■ **Teks Sumber**:
╔══

Warta

MUI: Obat, Produk yang Sangat Minim Bersertifikat Halal

Kamis, 23 Oktober 2008 | 12:07 WIB

Jakarta, NU Online
Hingga kini, masih ada obat yang mengandung zat terlarang bagi umat Islam beredar di pasaran. Masyarakat diimbau untuk mewaspadainya, sebab data MUI menunjukkan bahwa obat termasuk barang yang paling sedikit memiliki sertifikasi halal.

Menurut data MUI, sekitar 90 persen produk di Tanah Air belum memiliki sertifikat halal. Dari 2,5 juta produk, baru sekitar 3.742 produk makanan, minuman, kosmetik, dan obat yang memiliki sertifikasi halal. Dari jumlah produk yang telah disertifikasi halal, produk obatlah yang paling minim memiliki sertifikasi. Tak lebih 10 persen dari jumlah itu.<>

"Produk obat memang paling sedikit yang memiliki sertifikasi halal," kata Wakil Sekretaris Komisi Fatwa MUI H. Aminuddin Ya'qub, Kamis (23/10).

╚══

■ **Data Tercatat**:

╔══

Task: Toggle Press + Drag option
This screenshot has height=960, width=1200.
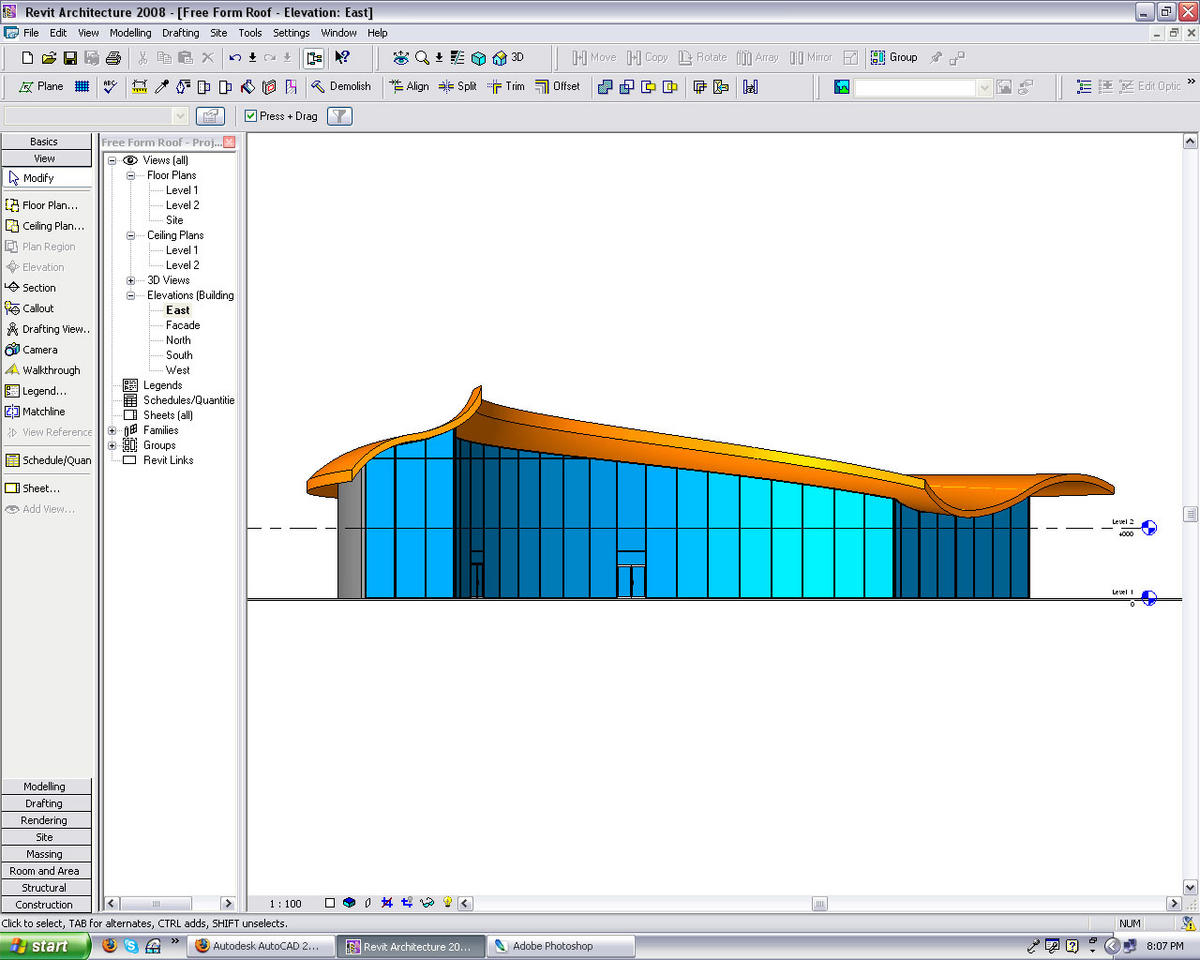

╚══

■ **Soal**: Tolong salin tanpa perubahan bagian artikel tentang sertifikasi halal obat di atas, yang diawali kata-kata berisi "Jakarta, NU Online" dan diakhiri "sedikit memiliki sertifikasi halal.".

■ **Hasil Tugas**:
Jakarta, NU Online
Hingga kini, masih ada obat yang mengandung zat terlarang bagi umat Islam beredar di pasaran. Masyarakat diimbau untuk mewaspadainya, sebab data MUI menunjukkan bahwa obat termasuk barang yang paling sedikit memiliki sertifikasi halal.